(Text excerpt):
Many Japanese colleges one had an “adventure club,” an informal team of students willing to travel to places at home and abroad where few people have gone before. These “explorers” crisscrossed hundreds of miles of barren desert, climbed steep mountains in the dark, slipped into thick, muddy rainforests, and swam in near-frozen marshes. They ate insects and bizarre plants or sometimes drank river water for days at a time to experience the trip of a lifetime. Some of them courted danger, and a few paid for the quest with their lives. Two Waseda University students were killed by Peruvian soldiers while running the Amazon rapids in a makeshift raft in 1997. About a decade later, a Kochi University sophomore went in search for an underwater cave in Okayama and never returned.
Keiichi Shirato joined the expedition club of Ritsumeikan University in Kyoto in the early 1990s. As a member of the club, he traveled to Niger, Africa, together with five others and spent several months in the desert where all of them suffered from high fever and severe diarrhea caused by malaria and other diseases. However, they were still high-spirited and active in mingling with locals, shooting videos of planting and harvest festivals for Japanese TV stations, and writing travelogues for family and friends back home. This African tour was so enthralling that Shirato decided to devote his entire life to learning more about the Dark Continent. Upon graduation, he joined Mainichi Shimbun, which later sent him to Johannesburg as an African correspondent. He is now a professor of African regional studies at his alma mater and an advisor to its expedition club.
In an essay contributed to Asahi Shimbun (8/11), the academic notes that some university exploration teams have been suspended or disbanded due to a lack of interest. Only ten students currently belong to Ritsumeikan’s team, less than one-third the number in the 1990s. He delves into the unpopularity of expeditions, speculating that contemporary young people may be too busy to get out of their comfort zones at a time when satellite-collected imagery charts previously “uncharted territory.”
The nation’s first college exploration club was founded at Kyoto University in 1956. Other campuses followed suit. As team members were expected to endure severe abnormal living conditions especially on foreign shores, they usually prepared by camping out in Japan, where they lived in makeshift tents, swam many miles each day, and lived on a meager diet. Today’s youths, who grow up in a pampered environment of smart phones and fast food, probably find exploration to be meaningless, unproductive, and even ridiculous, Shirato suspects.

(Source information):
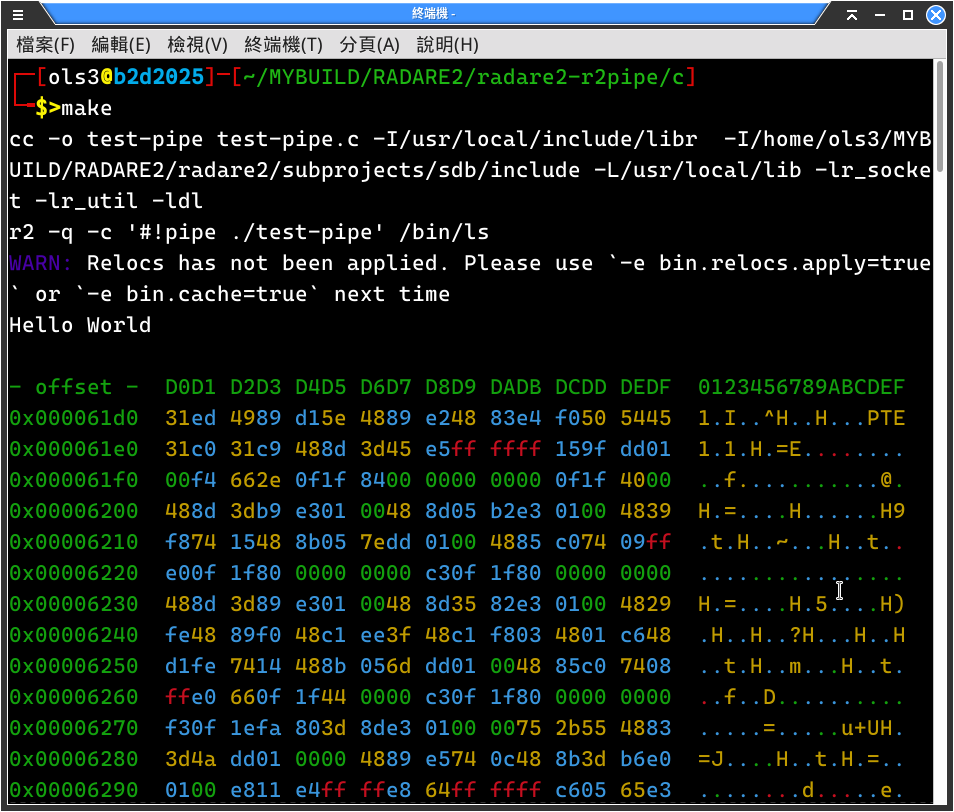Click the 'Hello World' output line
Screen dimensions: 954x812
coord(80,325)
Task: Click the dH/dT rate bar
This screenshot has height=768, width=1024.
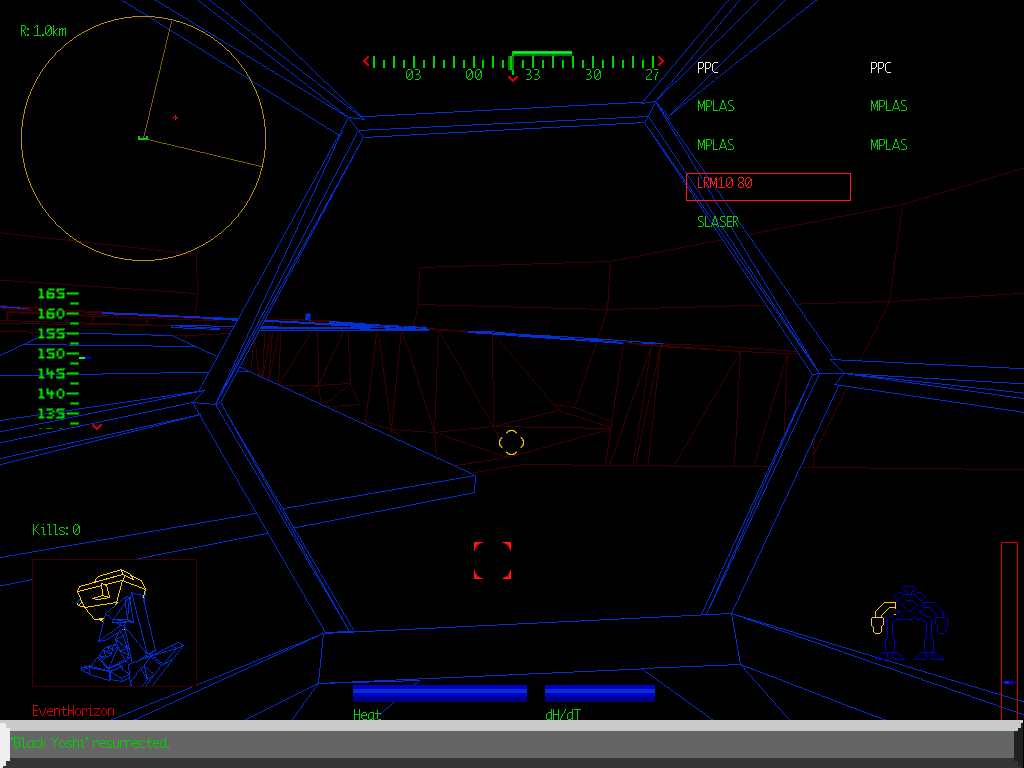Action: (x=600, y=693)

(Study questions):
[1] Rewrite the paragraph of the text on Japanese university exploration clubs that begins "Keiichi Shirato joined the expedition club" as a concise bulleted list that keeps its main facts.
[2] Resume the text on Japanese university exploration clubs, starting after its final sentence and keeping its formal tone.

(Responses):
[1]
- In the early 1990s, Keiichi Shirato joined the expedition club of Ritsumeikan University in Kyoto.
- With five other members, he spent several months in the desert of Niger, where all of them suffered high fever and severe diarrhea from malaria and other diseases.
- The group nonetheless stayed in high spirits: they mixed with local people, filmed planting and harvest festivals for Japanese TV stations, and wrote travelogues for people at home.
- The trip led Shirato to devote his life to learning about Africa.
- After graduating, he joined Mainichi Shimbun, which later posted him to Johannesburg as its African correspondent.
- He is now a professor of African regional studies at Ritsumeikan and an advisor to its expedition club.

[2]
Since adventure club members spent months traveling in exotic places overseas, they also often skipped classes. As a result, some of them were not able to graduate even after four years. Still they landed promising jobs after graduation, as corporate employers appreciated their courage and unique experiences. College administrators and teachers at the time were equally generous, extending course registration deadlines for adventure club members or allowing them to make up for missed classes by submitting essays afterward.
But according to Shirato, college authorities are no longer as tolerant of campus adventurers. In response to instructions by the Education Ministry that each course have a minimum of 15 lessons, colleges nowadays not only do not observe most national holidays but also arrange classes on Saturdays. They are also strict about class attendance. As a result, contemporary students are extremely busy. In addition, many of them take part-time jobs to pay tuition and college loans. Furthermore, job hunting by college students starts earlier than before, with most students now searching for internships and job interviews as early as their sophomore year. Consequently, most students can’t afford to engage in time-consuming, costly, and sometimes life-threatening extracurricular activities abroad.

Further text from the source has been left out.